- ESTRATTO SELEZIONATO -

--

Scritto per Il Fatto Quotidiano del 30/08/2014
Promesse di aiuti “fraterni” e prezzi esosi per beni di
prima necessità, strette di mano e pugnalate alla schiena, baci sulla bocca e
carri armati già incolonnati oltre il confine: la crisi ucraina ha riti e ritmi
di altre tragedie dell’Europa orientale, cui l’Occidente assistette inerte e
impotente. E quando il Cremlino dice che russi e ucraini sono “praticamente un
unico popolo”, la frase non suona rassicurante, ma mette un brivido.
Evocare l’Ungheria del 1956 o la Cecoslovacchia del
’68 è –ancora- improprio. Però, un gruppo d’intellettuali polacchi, fra cui il
regista da Oscar Andrzej Wajda, s’appresta a lanciare un appello per l’Ucraina:
lo farà il 1° settembre, 75° anniversario dell’inizio della Seconda Guerra Mondiale,
quando le truppe naziste passarono la frontiera polacca, nonostante che Gran
Bretagna e Francia avessero appena trangugiato, dopo l’annessione dei Sudeti,
l’invasione della Cecoslovacchia, sperando di garantirsi così la pace.
Un monito, quello degli intellettuali polacchi. Tutti
sperano –e quasi tutti credono- che stavolta non si arriverà a quel punto. Ma,
ancora una volta, la politica internazionale si rivela l’arte dell’inganno e
della doppiezza. I presidenti russo Vladimir Putin e ucraino Petro Poroshenko
si sono incontrati, parlati, dati la mano al Vertice dello Sbarco, il 6 giugno,
in Normandia –Poroshenko era stato appena eletto- e, di recente, a Minsk, sotto
gli occhi sgranati della signora della politica estera europea Lady Ashton.

--

- ESERCIZI DA SVOLGERE -
A. Trascrivi alla lettera il passo dell'articolo sulla crisi ucraina che va da "Evocare l’Ungheria del" fino a "così la pace.", entrambi inclusi.
B. Prosegui l'articolo sulla crisi ucraina partendo dall'ultima frase riportata.

Righe di dati:
--

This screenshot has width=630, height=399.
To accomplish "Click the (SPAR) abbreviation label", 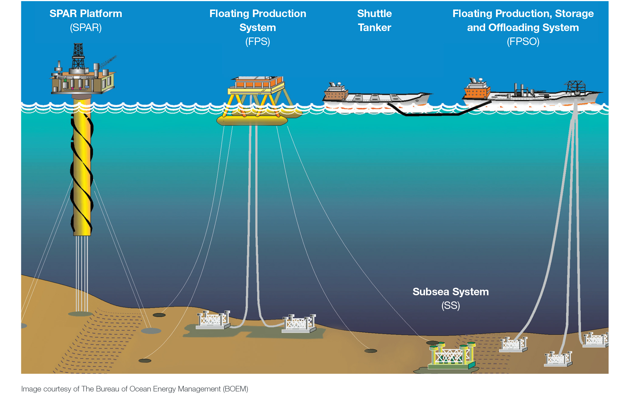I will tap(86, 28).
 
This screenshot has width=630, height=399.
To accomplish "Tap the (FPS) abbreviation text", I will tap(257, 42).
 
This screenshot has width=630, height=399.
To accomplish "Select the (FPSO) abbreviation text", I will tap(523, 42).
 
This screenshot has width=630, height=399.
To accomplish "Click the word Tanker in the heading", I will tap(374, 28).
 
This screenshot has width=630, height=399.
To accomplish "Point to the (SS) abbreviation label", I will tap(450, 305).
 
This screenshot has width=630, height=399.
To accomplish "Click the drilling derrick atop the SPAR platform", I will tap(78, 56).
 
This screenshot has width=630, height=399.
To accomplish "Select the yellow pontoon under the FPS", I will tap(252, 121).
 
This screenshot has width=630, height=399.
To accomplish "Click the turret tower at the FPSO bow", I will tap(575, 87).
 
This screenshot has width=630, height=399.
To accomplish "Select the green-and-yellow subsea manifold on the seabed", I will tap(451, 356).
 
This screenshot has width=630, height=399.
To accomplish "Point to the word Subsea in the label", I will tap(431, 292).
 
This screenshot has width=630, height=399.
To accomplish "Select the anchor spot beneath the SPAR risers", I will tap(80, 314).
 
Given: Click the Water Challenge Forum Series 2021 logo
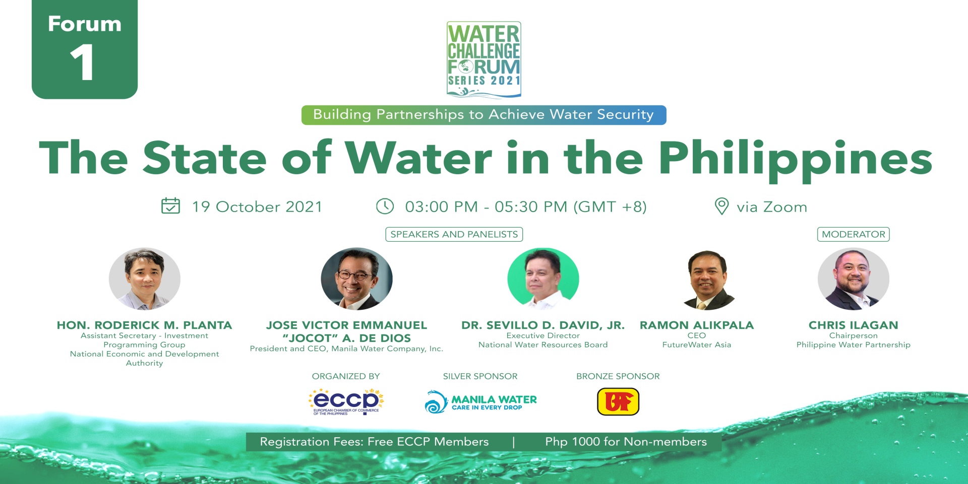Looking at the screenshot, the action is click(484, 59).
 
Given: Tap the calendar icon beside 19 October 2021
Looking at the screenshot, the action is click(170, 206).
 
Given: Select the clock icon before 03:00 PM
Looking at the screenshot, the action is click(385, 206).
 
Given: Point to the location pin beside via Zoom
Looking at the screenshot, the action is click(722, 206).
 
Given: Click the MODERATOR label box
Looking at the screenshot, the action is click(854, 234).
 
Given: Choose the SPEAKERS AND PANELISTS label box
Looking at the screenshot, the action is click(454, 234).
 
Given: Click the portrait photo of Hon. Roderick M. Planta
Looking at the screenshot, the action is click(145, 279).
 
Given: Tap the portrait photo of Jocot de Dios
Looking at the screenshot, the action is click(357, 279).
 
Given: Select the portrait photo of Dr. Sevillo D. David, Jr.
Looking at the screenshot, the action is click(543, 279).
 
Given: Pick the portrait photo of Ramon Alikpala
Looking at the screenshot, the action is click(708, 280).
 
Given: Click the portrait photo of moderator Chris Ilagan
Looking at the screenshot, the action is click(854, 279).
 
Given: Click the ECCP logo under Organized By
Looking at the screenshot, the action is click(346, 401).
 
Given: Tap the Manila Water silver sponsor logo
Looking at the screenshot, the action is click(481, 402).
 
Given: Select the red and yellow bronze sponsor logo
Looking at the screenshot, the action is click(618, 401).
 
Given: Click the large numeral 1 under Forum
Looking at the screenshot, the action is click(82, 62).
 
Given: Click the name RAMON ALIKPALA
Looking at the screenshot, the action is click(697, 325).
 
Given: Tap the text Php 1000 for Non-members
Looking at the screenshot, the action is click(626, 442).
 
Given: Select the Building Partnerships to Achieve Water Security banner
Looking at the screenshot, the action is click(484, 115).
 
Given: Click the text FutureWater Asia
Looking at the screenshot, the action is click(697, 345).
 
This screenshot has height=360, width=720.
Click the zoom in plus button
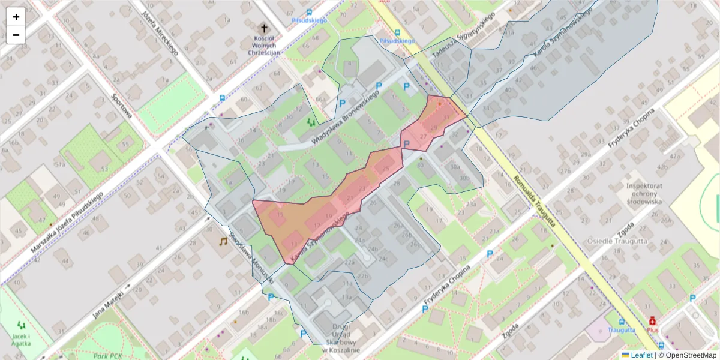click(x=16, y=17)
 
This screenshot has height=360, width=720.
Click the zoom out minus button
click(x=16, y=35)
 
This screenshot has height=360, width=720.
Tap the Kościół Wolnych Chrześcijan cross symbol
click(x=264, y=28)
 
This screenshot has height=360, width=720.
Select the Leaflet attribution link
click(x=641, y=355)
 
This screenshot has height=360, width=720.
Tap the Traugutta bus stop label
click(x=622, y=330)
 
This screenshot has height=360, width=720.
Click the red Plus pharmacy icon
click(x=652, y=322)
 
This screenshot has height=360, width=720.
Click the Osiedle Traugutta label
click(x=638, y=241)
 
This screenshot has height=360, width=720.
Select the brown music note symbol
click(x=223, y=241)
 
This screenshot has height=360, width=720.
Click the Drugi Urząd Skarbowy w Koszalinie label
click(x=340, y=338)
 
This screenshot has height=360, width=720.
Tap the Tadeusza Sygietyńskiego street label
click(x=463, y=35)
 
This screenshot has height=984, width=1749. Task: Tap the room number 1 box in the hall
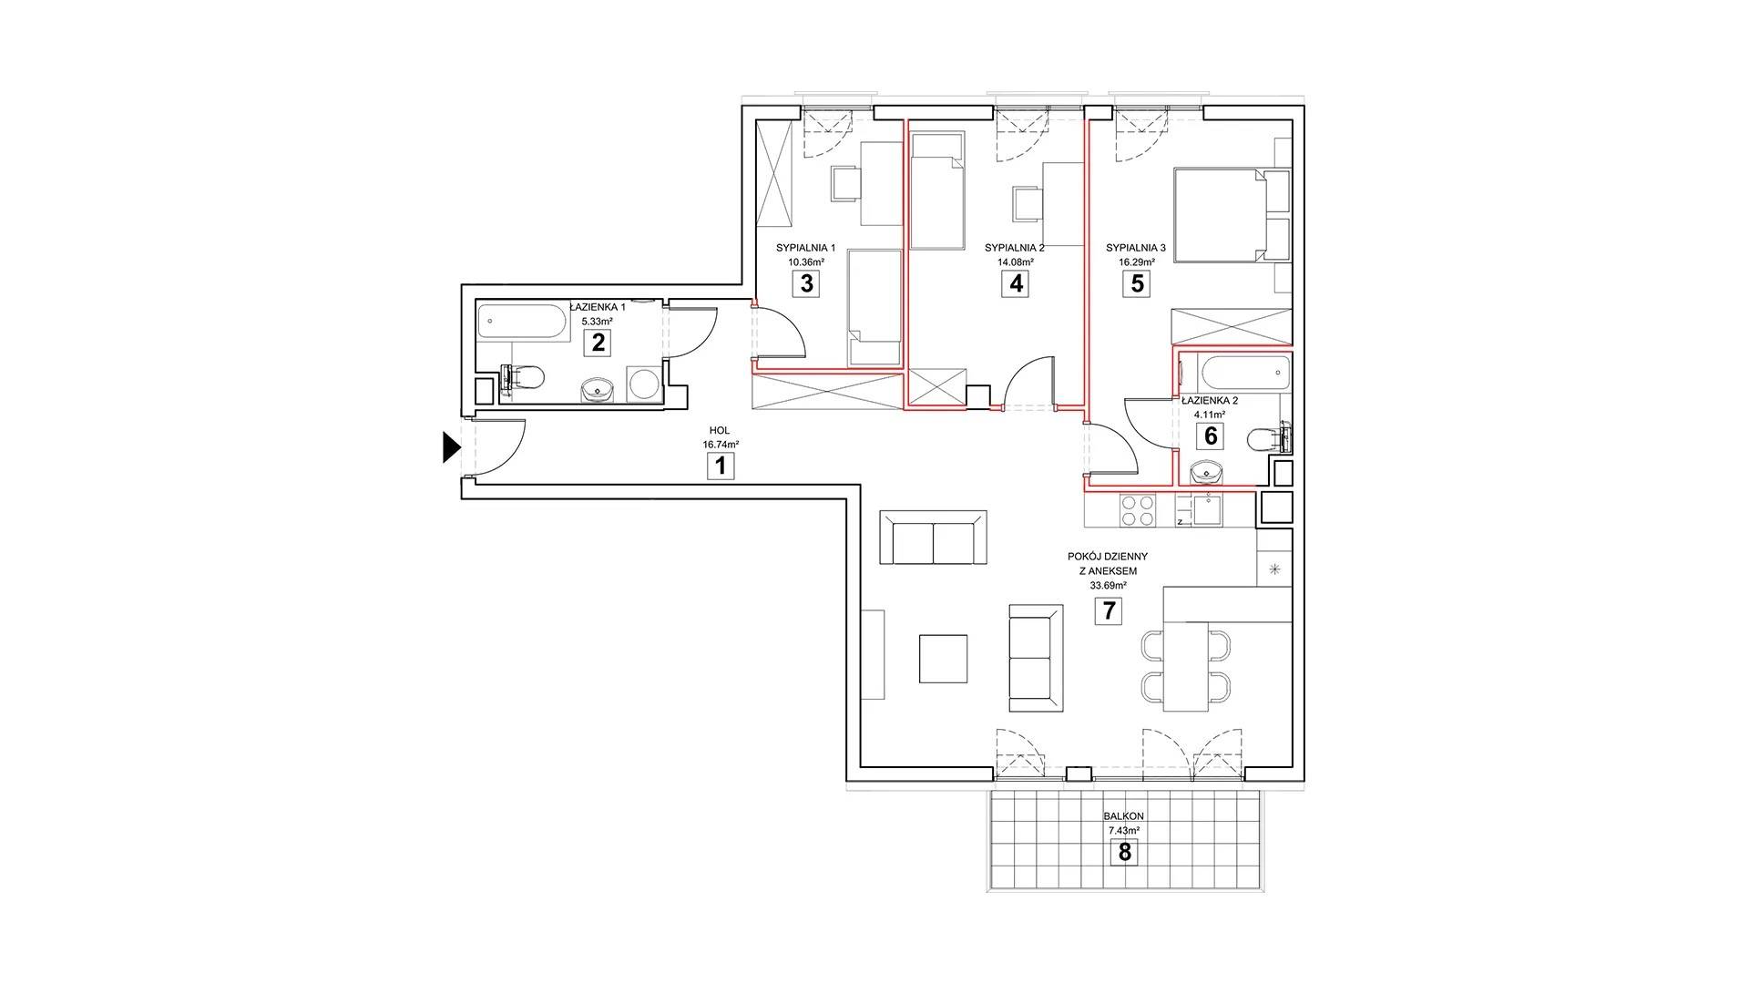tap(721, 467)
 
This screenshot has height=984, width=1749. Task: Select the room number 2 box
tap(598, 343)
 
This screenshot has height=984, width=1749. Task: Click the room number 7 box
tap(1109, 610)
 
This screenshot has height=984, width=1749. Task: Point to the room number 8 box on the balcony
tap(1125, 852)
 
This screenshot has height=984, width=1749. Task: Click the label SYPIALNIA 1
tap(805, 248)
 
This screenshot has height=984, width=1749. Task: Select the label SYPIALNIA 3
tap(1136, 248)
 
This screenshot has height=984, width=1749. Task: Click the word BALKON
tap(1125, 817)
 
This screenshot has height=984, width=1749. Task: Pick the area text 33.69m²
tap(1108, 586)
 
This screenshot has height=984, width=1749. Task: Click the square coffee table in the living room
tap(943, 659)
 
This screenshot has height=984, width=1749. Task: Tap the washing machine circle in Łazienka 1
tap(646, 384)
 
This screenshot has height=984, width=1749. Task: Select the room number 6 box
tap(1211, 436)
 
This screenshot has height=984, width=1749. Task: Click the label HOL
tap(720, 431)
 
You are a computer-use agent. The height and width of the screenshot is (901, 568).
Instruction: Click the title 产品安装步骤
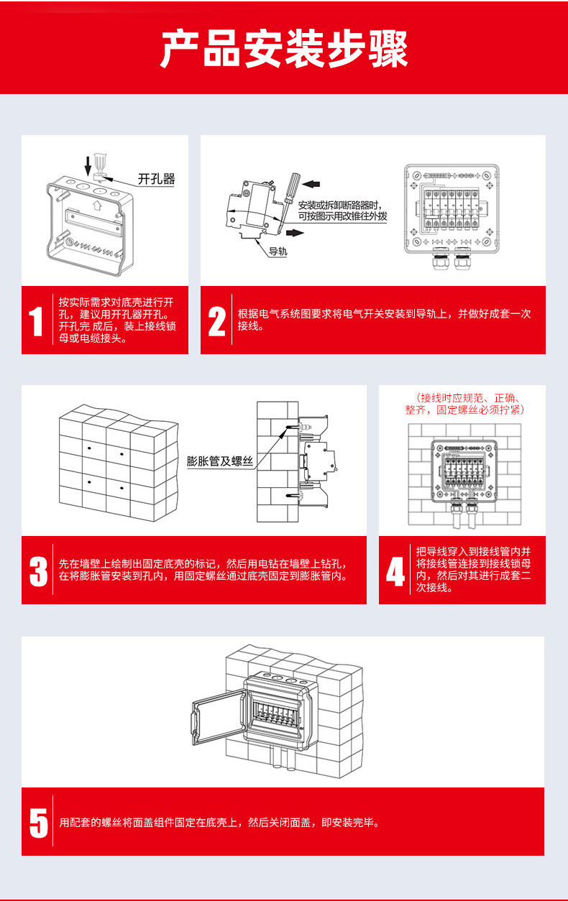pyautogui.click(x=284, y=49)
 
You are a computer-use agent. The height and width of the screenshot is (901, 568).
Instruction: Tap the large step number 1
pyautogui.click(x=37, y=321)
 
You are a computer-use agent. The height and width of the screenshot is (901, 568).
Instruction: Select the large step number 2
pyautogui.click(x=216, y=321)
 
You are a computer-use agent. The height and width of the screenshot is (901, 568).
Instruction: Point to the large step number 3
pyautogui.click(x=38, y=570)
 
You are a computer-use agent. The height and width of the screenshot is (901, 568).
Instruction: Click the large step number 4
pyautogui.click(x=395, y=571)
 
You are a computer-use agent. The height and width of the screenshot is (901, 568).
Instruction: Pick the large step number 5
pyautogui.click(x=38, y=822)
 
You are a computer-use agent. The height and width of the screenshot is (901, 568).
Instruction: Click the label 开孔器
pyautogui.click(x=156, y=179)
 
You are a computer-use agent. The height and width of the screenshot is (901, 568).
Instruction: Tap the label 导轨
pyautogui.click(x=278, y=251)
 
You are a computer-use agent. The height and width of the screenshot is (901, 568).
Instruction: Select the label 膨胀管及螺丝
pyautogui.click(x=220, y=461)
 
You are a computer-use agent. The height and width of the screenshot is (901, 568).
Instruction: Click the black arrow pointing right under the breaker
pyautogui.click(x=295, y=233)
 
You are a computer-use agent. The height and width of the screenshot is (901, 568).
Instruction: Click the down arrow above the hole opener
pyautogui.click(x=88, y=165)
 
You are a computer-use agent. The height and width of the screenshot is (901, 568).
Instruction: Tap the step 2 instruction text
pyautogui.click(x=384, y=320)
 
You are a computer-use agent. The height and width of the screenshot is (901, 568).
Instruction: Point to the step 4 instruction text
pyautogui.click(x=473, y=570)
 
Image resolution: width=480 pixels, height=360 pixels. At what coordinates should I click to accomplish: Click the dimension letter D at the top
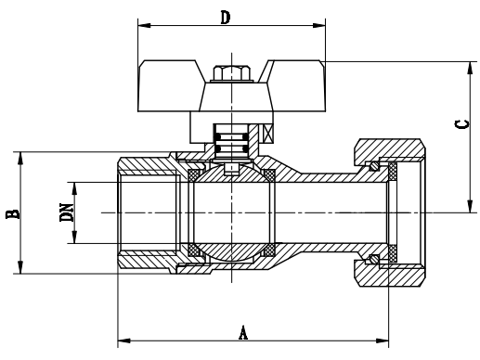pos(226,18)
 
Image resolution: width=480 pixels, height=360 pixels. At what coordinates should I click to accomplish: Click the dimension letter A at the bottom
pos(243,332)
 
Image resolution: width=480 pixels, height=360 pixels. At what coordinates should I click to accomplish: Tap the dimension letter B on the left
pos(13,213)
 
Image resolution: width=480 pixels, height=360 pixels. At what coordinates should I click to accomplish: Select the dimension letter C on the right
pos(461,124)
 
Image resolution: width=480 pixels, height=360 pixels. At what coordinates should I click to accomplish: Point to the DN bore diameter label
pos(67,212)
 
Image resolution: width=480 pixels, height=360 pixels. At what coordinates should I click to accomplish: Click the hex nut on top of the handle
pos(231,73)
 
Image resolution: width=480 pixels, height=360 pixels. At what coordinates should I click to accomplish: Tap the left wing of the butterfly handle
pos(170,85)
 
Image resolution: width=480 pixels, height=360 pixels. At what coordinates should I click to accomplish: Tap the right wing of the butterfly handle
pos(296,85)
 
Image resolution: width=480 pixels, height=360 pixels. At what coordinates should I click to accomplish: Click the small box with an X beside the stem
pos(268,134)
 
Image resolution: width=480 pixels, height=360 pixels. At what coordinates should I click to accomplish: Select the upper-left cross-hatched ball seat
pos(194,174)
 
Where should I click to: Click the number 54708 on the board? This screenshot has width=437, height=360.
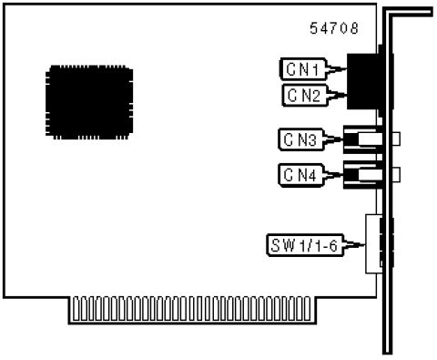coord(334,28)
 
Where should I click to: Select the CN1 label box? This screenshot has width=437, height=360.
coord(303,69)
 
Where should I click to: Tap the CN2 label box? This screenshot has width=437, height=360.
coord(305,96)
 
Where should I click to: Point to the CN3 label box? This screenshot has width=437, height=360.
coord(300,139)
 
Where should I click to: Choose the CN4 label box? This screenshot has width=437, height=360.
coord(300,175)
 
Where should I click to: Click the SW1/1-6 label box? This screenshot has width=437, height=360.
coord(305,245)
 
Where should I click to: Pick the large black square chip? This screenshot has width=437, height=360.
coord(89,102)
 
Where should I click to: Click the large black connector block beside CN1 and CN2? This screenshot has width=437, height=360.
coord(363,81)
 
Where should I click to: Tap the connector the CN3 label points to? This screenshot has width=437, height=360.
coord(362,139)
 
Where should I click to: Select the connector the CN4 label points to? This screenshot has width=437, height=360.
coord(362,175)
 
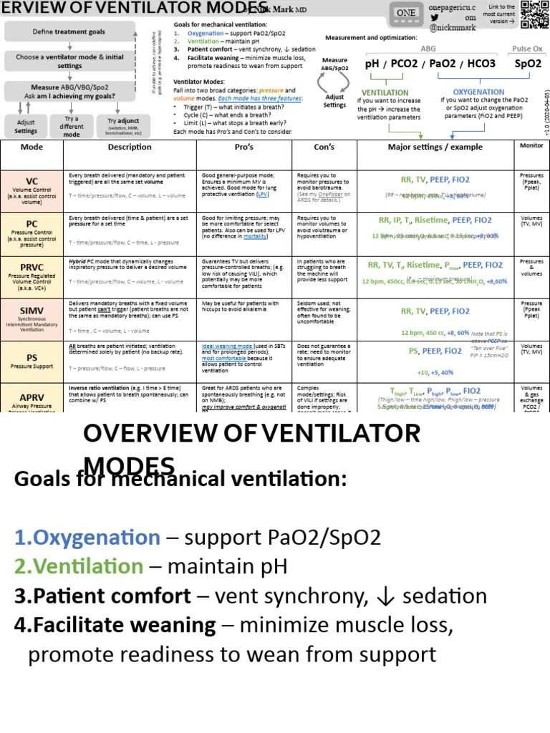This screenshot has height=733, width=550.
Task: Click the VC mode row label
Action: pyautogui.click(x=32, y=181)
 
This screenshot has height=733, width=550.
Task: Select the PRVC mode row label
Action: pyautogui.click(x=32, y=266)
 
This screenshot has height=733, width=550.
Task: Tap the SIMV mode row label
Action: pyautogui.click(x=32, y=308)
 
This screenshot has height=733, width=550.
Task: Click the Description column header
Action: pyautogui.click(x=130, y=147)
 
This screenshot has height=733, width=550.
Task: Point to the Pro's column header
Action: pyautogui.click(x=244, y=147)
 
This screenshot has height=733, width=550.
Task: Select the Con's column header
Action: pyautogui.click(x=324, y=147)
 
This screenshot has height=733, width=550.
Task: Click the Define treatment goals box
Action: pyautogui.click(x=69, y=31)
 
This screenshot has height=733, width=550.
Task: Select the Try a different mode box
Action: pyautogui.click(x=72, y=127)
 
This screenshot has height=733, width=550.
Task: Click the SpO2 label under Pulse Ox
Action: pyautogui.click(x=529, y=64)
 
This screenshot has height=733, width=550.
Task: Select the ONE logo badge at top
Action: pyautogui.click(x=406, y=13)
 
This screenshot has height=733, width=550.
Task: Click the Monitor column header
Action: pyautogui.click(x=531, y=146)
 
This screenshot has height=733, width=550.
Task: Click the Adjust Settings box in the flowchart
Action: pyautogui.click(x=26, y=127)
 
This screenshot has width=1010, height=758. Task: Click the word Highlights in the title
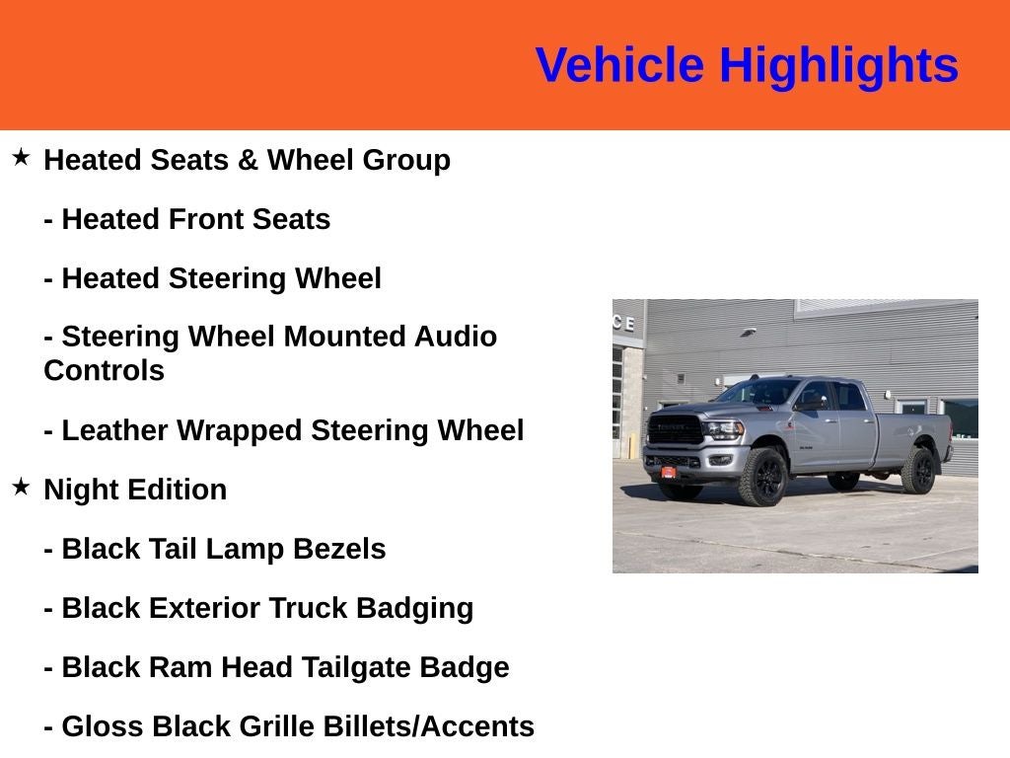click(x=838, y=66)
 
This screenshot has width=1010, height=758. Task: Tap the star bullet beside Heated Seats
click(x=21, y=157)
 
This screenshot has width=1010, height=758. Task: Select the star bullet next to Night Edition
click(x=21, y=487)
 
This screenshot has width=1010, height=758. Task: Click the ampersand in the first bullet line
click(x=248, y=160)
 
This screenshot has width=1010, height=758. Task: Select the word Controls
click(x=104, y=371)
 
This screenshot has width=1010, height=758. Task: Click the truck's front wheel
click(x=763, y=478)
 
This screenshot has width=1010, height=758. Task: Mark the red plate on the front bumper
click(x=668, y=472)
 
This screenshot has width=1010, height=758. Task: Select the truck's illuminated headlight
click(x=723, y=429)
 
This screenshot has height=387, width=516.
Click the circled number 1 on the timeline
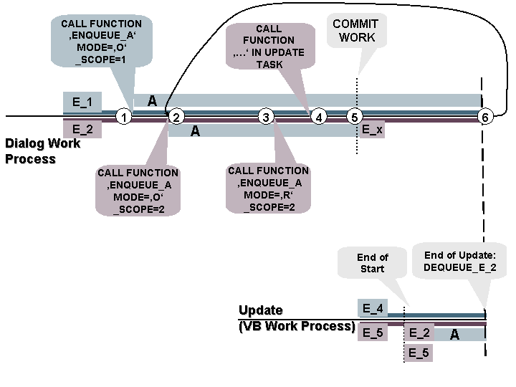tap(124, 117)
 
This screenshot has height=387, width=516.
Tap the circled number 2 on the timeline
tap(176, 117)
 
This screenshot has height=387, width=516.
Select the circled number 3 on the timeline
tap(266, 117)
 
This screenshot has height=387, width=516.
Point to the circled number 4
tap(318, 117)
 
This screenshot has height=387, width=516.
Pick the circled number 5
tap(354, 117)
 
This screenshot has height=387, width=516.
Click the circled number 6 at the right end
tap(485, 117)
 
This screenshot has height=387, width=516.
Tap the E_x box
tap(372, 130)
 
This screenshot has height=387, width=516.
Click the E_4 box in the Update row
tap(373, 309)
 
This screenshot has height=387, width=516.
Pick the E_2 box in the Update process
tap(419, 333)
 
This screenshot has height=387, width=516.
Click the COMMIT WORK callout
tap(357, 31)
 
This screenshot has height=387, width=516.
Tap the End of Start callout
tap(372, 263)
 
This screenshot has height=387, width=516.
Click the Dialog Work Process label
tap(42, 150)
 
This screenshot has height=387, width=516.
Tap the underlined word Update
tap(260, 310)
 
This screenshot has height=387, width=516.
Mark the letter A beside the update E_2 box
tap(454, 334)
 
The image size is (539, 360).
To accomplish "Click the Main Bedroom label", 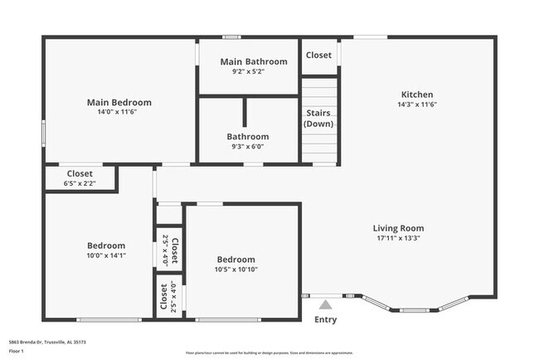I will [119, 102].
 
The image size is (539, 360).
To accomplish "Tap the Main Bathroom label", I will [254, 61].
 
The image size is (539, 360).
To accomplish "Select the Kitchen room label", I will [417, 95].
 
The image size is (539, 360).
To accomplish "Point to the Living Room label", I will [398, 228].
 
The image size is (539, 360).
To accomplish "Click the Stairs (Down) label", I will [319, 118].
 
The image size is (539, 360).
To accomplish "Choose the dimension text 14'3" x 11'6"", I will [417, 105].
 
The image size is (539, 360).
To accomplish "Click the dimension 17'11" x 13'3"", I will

--

- SOLUZIONI DEGLI ESERCIZI -
A.
Evocare l’Ungheria del 1956 o la Cecoslovacchia del
’68 è –ancora- improprio. Però, un gruppo d’intellettuali polacchi, fra cui il
regista da Oscar Andrzej Wajda, s’appresta a lanciare un appello per l’Ucraina:
lo farà il 1° settembre, 75° anniversario dell’inizio della Seconda Guerra Mondiale,
quando le truppe naziste passarono la frontiera polacca, nonostante che Gran
Bretagna e Francia avessero appena trangugiato, dopo l’annessione dei Sudeti,
l’invasione della Cecoslovacchia, sperando di garantirsi così la pace.

B.
Ma né l’uno né l’altro hanno fatto seguire a quegli atti di
incontro e di dialogo fatti concreti. Messa un po’ in sordina sui media
occidentali da conflitti e orrori di segno diverso, tra Siria e Iraq, a Gaza,
in Libia, il conflitto nell’Est dell’Ucraina ha fatto dall’aprile scorso 2600
vittime –la cifra è stata data ieri dall’Onu-. E le autorità di Kiev ammettono
la perdita di 789 soldati –quasi 2800 i feriti-. Ciò significa che le altre
1800 vittime sono combattenti filo-russi o civili, molti finiti sotto bombardamenti
su centri abitati. Senza contare i morti sull’aereo della Malaysian Airlines
abbattuto per errore.
In questa crisi, le scelte dell’Occidente non porteranno,
probabilmente, a un conflitto mondiale: ancora ieri, gli Stati Uniti hanno
escluso un intervento militare, nonostante la piega degli eventi. Ma Usa e Ue,
sempre incerte tra dialogo e sanzioni, non hanno neppure sventato un
deterioramento della situazione. E forse anche per l’atteggiamento di
Washington e Bruxelles, Putin, che pareva ‘appagato’ dall’annessione della
Crimea, pare oggi tentato dall’aprire una via al mare ai ‘filo-russi’, per
facilitare l’arrivo loro di mezzi e rifornimenti e creare i presupposti per
un’ulteriore annessione di territorio ucraino –che i russi, va detto,
considerano russo-
Invece di scegliere la via del dialogo e della
riconciliazione nazionale, Poroshenko ha voluto stroncare ‘manu militari’
l’insurrezione filo-russa. E Stati Uniti ed Unione europea non hanno esercitato
su di lui adeguata azione di persuasione e convincimento, tenendo in qualche
ambigua misura aperte le porte dell’Ue all’Ucraina e schiudendo –è storia di
ieri- pure quelle della Nato. E non sarà certo stata la telefonata di giovedì
con il premier Renzi a dissuadere il presidente Putin, che, in questa crisi, di
ore al telefono ne ha passate molte col presidente Obama e la cancelliera
Merkel.
Putin dice che la guerra nell’Ucraina
orientale è "un'enorme tragedia, una nostra tragedia comune"; e
aggiunge che "bisogna fare tutto il possibile per fermare" i combattimenti
"al più presto"; ma ricorda pure “siamo una potenza nucleare, con noi
non si scherza”. E Mosca continua a negare che le sue truppe siano sul
territorio ucraino, nonostante che l’intelligence occidentale questa volta
avalli gli allarmi –spesso- fasulli ucraini.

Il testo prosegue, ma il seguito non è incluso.